Almost two months ago I mentioned heading up to the North Woods of Maine to my husbands family camp and never got around to sharing it here. The camp was built by my husbands great grandfather (who my husband is named for) in the late 1800's and finished in 1901. He was worked in the lumber industry and shipped timbers from his home on the Maine coast to the deep, Northern woods where he built his camp on the edge of a lake. Throughout the years the camp has stayed in the family, and is now owned by my father-in-law's cousins. For the past decade the family has wanted to get up there, but schedules and the chaos of life always got in the way, until this August.

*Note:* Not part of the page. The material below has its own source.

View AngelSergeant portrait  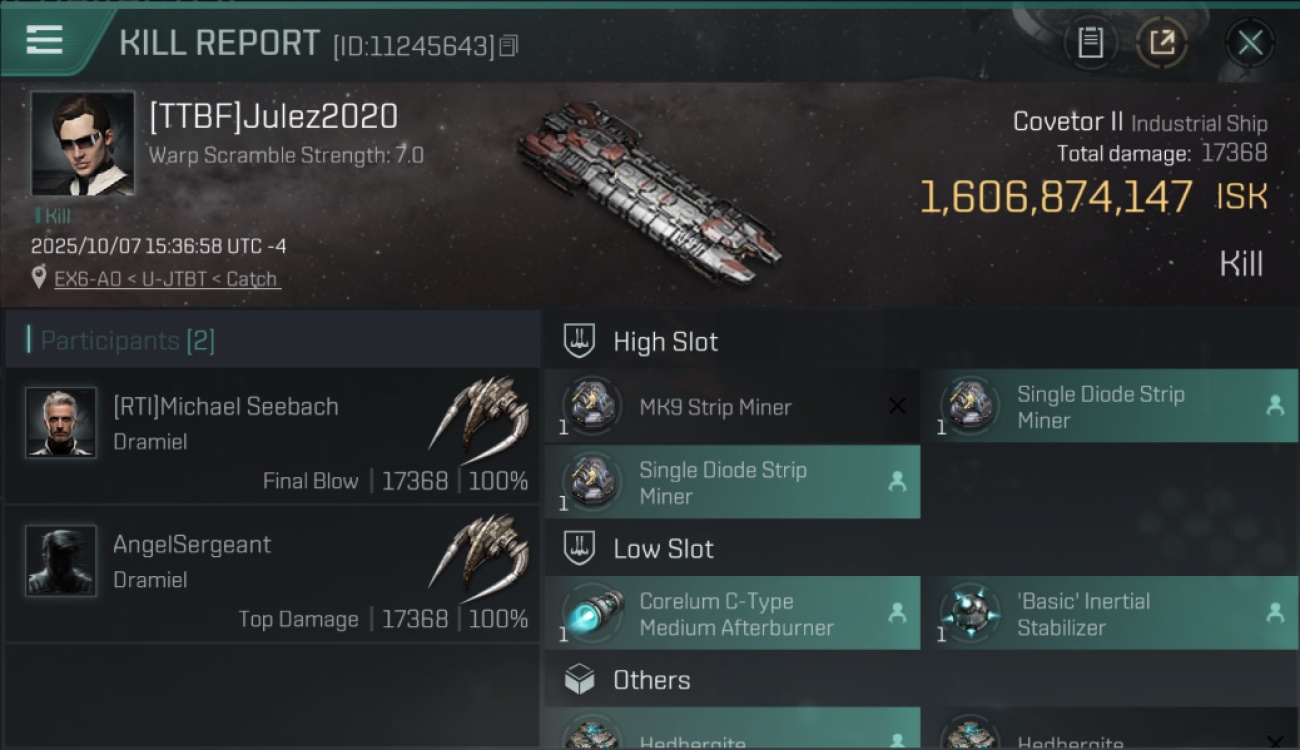click(61, 560)
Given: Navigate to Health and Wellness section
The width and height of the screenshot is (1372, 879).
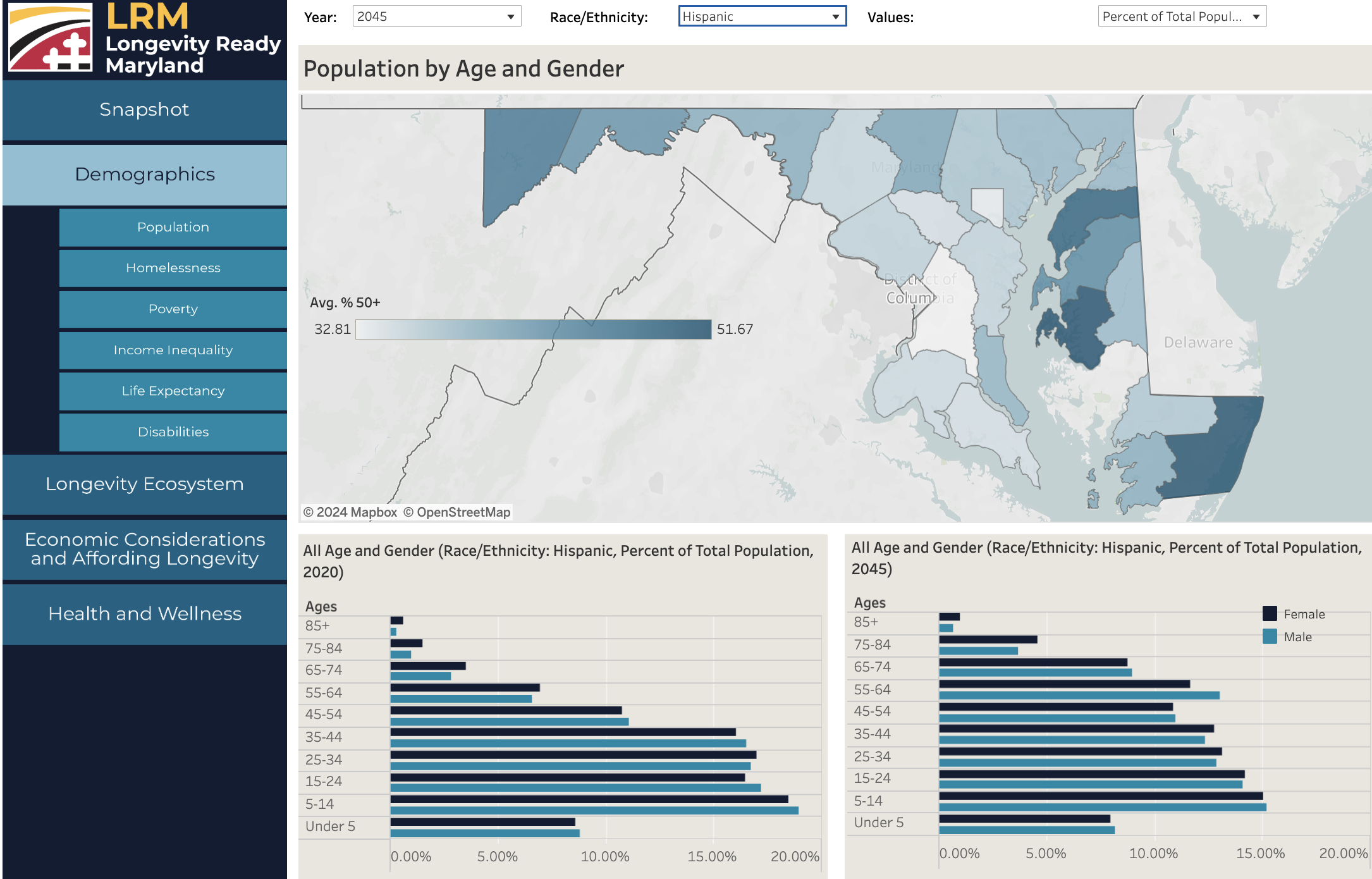Looking at the screenshot, I should [x=143, y=613].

It was my first trip to camp. Stories over the years had built it up in my head as an amazing place, so I thought I knew what to expect, but it was so much more. It was magical. I have never felt so strongly attached to a place so quickly as I did here. It was everything a camp should be. There was yard games, wild blueberry picking, a picnic by the lake, and the most well-fed ducks in New England. There was a cozy night by the fireplace playing bingo, card games, and ping pong by lantern light. There were old photo albums to explore and camp registers to read
[every.single.trip. to camp from the time the first timber was put into place up to our trip had been documented, it was pretty amazing. There were the names of the people and animals attending, references to dances held with the neighboring house, number and size of fish caught in the lake, animals seen, all types of weather imaginable (hurricanes, tornadoes, blizzards, hail), national news, family anecdotes, its all there...writing in the log was so daunting to me, knowing that those words would stay with that house forever and could be read a hundred years from now.] There was fishing and an early morning canoe trip on a fog filled lake where the silence was only broken by the chilling call of loons surrounding us. Oh, the loons. I had never been so close to loons before or heard their call in the wild. That morning, sitting still as a statue in the canoe watching the loons, listening to their call, and seeing them dive down under the water, I will never forget it. I didn't have my camera at that moment, but I'm almost glad...I was so conscious and involved in that moment that I think a camera would have taken away from it.
Our trip was cut short by Hurricane Irene, but now that we've made it up there, we're making it a priority and hope to be back next year. I hope so. That place is in my bones now.